“Sister Barsett!” exclaimed both the women. Mercy Crane sank down upon the doorstep, but Sarah Ellen stepped out upon the grass all of a tremble, and went toward the wagon. “They said this afternoon that Sister Barsett was gone,” she managed to say. “What did they mean?”
“Gone where?” asked the impatient neighbor. “I expect ’twas one of her spells. She’s come to; they say she wants somethin’ hearty for her tea. Nobody can’t take one step till you get there, neither.”
Sarah Ellen was still dazed; she returned to the doorway, where Mercy Crane sat shaking with laughter. “I don’t know but we might as well laugh as cry,” she said in an aimless sort of way. “I know you too well to think you’re going to repeat a single word. Well, I’ll get my bonnet an’ start; I expect I’ve got considerable to cope with, but I’m well rested. Good-night, Mis’ Crane, I certain did have a beautiful tea, whatever the future may have in store.”

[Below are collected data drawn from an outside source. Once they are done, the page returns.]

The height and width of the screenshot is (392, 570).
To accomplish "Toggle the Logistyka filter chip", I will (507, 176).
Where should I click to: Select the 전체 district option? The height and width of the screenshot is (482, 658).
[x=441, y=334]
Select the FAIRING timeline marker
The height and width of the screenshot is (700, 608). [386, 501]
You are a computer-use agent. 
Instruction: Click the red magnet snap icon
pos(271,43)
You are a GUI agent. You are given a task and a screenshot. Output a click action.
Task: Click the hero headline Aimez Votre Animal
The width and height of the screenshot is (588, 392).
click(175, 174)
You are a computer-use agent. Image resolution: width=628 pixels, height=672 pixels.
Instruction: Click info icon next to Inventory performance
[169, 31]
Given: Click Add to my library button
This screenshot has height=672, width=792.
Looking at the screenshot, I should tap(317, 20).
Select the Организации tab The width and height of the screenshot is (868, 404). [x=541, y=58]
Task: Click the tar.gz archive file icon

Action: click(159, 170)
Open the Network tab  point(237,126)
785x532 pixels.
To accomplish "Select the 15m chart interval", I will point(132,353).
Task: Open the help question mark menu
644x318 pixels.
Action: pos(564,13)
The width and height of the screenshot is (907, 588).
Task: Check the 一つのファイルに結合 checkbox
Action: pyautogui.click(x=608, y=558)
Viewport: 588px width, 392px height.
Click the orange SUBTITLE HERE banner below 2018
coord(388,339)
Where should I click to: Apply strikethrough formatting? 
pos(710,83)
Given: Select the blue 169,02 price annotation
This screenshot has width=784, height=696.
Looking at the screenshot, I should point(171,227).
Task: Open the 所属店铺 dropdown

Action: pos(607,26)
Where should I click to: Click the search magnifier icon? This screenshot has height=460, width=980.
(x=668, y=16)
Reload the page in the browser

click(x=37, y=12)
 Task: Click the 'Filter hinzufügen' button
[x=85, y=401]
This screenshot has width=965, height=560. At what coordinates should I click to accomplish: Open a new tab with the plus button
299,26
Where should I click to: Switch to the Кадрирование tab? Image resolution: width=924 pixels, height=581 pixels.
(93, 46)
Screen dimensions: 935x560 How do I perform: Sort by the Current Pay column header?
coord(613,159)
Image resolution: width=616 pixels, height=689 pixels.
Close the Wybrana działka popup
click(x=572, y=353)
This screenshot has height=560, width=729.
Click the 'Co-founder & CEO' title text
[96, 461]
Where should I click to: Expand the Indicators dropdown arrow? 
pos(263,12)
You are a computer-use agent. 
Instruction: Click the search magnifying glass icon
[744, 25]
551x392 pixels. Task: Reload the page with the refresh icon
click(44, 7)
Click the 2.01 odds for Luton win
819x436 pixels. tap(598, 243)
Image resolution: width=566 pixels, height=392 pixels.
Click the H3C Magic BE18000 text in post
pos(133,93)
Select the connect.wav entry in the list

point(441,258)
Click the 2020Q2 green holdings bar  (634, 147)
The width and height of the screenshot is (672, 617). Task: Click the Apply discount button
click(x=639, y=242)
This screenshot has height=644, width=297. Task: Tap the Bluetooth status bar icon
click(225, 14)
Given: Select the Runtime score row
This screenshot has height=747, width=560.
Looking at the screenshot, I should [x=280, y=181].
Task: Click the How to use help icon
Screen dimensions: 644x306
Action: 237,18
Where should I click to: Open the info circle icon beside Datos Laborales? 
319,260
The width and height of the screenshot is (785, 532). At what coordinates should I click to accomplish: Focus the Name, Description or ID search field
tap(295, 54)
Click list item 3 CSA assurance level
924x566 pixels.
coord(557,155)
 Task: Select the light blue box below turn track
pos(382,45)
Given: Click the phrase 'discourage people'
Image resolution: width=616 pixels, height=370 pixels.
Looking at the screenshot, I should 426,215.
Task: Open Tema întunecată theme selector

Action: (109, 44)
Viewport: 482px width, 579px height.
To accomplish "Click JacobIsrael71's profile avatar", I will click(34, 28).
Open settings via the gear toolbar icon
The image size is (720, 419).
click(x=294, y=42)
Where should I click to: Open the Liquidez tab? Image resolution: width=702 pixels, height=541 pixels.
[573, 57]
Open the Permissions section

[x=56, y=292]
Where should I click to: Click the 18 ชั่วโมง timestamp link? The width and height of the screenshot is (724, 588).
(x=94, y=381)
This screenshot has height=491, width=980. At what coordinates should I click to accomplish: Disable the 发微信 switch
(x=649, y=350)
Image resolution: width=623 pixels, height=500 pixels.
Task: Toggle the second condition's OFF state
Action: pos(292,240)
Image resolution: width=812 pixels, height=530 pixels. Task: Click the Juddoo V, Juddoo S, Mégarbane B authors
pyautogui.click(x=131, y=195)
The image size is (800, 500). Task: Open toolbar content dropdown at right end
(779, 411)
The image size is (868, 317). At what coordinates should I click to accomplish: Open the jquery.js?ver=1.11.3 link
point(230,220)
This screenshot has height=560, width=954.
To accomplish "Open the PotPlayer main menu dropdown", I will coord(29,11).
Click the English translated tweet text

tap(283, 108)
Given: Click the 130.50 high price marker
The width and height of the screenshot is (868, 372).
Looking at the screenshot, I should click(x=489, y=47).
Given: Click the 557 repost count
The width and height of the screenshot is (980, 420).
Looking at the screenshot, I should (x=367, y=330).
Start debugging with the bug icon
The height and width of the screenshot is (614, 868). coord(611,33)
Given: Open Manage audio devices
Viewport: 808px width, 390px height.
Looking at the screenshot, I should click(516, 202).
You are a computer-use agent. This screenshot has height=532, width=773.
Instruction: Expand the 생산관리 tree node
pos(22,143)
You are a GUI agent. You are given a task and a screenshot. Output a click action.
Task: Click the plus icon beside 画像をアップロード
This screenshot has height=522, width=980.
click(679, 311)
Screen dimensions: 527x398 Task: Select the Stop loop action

She wore a solemn expression as she mounted into the wagon in haste and departed, but she was far out of sight when Mercy Crane stopped laughing and went into the house.
* * * * *
A week before the thirtieth of May, three friends—John Stover and Henry Merrill and Asa Brown—happened to meet on Saturday evening at Barton’s store at the Plains. They were ready to enjoy this idle hour after a busy week. After long easterly rains, the sun had at last come out bright and clear, and all the Barlow farmers had been planting. There was even a good deal of ploughing left to be done, the season was so backward.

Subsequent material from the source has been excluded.